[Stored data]
◆ ◆ ◆ ◆ ◆
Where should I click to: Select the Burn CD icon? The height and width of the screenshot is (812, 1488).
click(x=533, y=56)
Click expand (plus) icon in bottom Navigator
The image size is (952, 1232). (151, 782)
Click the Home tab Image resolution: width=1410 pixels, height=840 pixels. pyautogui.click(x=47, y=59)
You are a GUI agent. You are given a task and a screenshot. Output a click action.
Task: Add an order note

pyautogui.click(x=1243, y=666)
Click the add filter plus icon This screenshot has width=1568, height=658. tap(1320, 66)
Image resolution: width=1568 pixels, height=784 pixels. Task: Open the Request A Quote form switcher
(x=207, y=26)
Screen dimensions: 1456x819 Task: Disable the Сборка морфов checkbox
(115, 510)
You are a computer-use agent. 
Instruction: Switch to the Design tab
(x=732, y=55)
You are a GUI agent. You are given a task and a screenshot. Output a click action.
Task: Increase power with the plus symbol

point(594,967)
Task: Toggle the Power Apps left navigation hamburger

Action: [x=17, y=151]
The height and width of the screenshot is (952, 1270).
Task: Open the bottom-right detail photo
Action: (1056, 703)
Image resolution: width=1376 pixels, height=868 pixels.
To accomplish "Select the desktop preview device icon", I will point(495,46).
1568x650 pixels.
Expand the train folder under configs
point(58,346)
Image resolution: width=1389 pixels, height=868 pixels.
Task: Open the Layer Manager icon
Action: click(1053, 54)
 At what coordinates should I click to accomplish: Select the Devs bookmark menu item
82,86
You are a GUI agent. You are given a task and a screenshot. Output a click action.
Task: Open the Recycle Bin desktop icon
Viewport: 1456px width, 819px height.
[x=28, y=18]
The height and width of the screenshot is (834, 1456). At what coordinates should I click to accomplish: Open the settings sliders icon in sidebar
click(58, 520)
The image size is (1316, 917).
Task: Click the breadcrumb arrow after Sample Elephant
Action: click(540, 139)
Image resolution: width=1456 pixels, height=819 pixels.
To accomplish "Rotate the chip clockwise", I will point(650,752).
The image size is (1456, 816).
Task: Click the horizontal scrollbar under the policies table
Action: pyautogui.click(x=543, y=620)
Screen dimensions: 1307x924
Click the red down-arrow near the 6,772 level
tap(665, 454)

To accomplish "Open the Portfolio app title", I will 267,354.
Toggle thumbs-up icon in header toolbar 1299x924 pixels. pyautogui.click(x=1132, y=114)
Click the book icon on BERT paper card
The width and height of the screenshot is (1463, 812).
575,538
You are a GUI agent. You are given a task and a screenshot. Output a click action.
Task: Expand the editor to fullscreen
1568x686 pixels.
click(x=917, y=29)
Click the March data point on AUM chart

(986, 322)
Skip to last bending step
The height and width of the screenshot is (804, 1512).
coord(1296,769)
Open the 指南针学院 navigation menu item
◆ ◆ ◆ ◆ ◆
* [WHAT YOU NEED TO DO] Return the records exactly, every line included.

* [RESULT BELOW]
Where should I click to: Select the Burn CD icon? The height and width of the screenshot is (812, 1488).
click(x=533, y=56)
Click expand (plus) icon in bottom Navigator
The image size is (952, 1232). (151, 782)
Click the Home tab Image resolution: width=1410 pixels, height=840 pixels. pyautogui.click(x=47, y=59)
You are a GUI agent. You are given a task and a screenshot. Output a click action.
Task: Add an order note

pyautogui.click(x=1243, y=666)
Click the add filter plus icon This screenshot has width=1568, height=658. tap(1320, 66)
Image resolution: width=1568 pixels, height=784 pixels. Task: Open the Request A Quote form switcher
(x=207, y=26)
Screen dimensions: 1456x819 Task: Disable the Сборка морфов checkbox
(115, 510)
You are a computer-use agent. 
Instruction: Switch to the Design tab
(x=732, y=55)
You are a GUI agent. You are given a task and a screenshot. Output a click action.
Task: Increase power with the plus symbol

point(594,967)
Task: Toggle the Power Apps left navigation hamburger

Action: [x=17, y=151]
The height and width of the screenshot is (952, 1270).
Task: Open the bottom-right detail photo
Action: (1056, 703)
Image resolution: width=1376 pixels, height=868 pixels.
To accomplish "Select the desktop preview device icon", I will point(495,46).
1568x650 pixels.
Expand the train folder under configs
point(58,346)
Image resolution: width=1389 pixels, height=868 pixels.
Task: Open the Layer Manager icon
Action: click(1053, 54)
 At what coordinates should I click to accomplish: Select the Devs bookmark menu item
82,86
You are a GUI agent. You are given a task and a screenshot. Output a click action.
Task: Open the Recycle Bin desktop icon
Viewport: 1456px width, 819px height.
[x=28, y=18]
The height and width of the screenshot is (834, 1456). At what coordinates should I click to accomplish: Open the settings sliders icon in sidebar
click(58, 520)
The image size is (1316, 917).
Task: Click the breadcrumb arrow after Sample Elephant
Action: click(540, 139)
Image resolution: width=1456 pixels, height=819 pixels.
To accomplish "Rotate the chip clockwise", I will point(650,752).
The image size is (1456, 816).
Task: Click the horizontal scrollbar under the policies table
Action: pyautogui.click(x=543, y=620)
Screen dimensions: 1307x924
Click the red down-arrow near the 6,772 level
tap(665, 454)

To accomplish "Open the Portfolio app title", I will 267,354.
Toggle thumbs-up icon in header toolbar 1299x924 pixels. pyautogui.click(x=1132, y=114)
Click the book icon on BERT paper card
The width and height of the screenshot is (1463, 812).
575,538
You are a GUI agent. You are given a task and a screenshot. Output a click action.
Task: Expand the editor to fullscreen
1568x686 pixels.
click(x=917, y=29)
Click the March data point on AUM chart

(986, 322)
Skip to last bending step
The height and width of the screenshot is (804, 1512).
coord(1296,769)
Open the 指南针学院 navigation menu item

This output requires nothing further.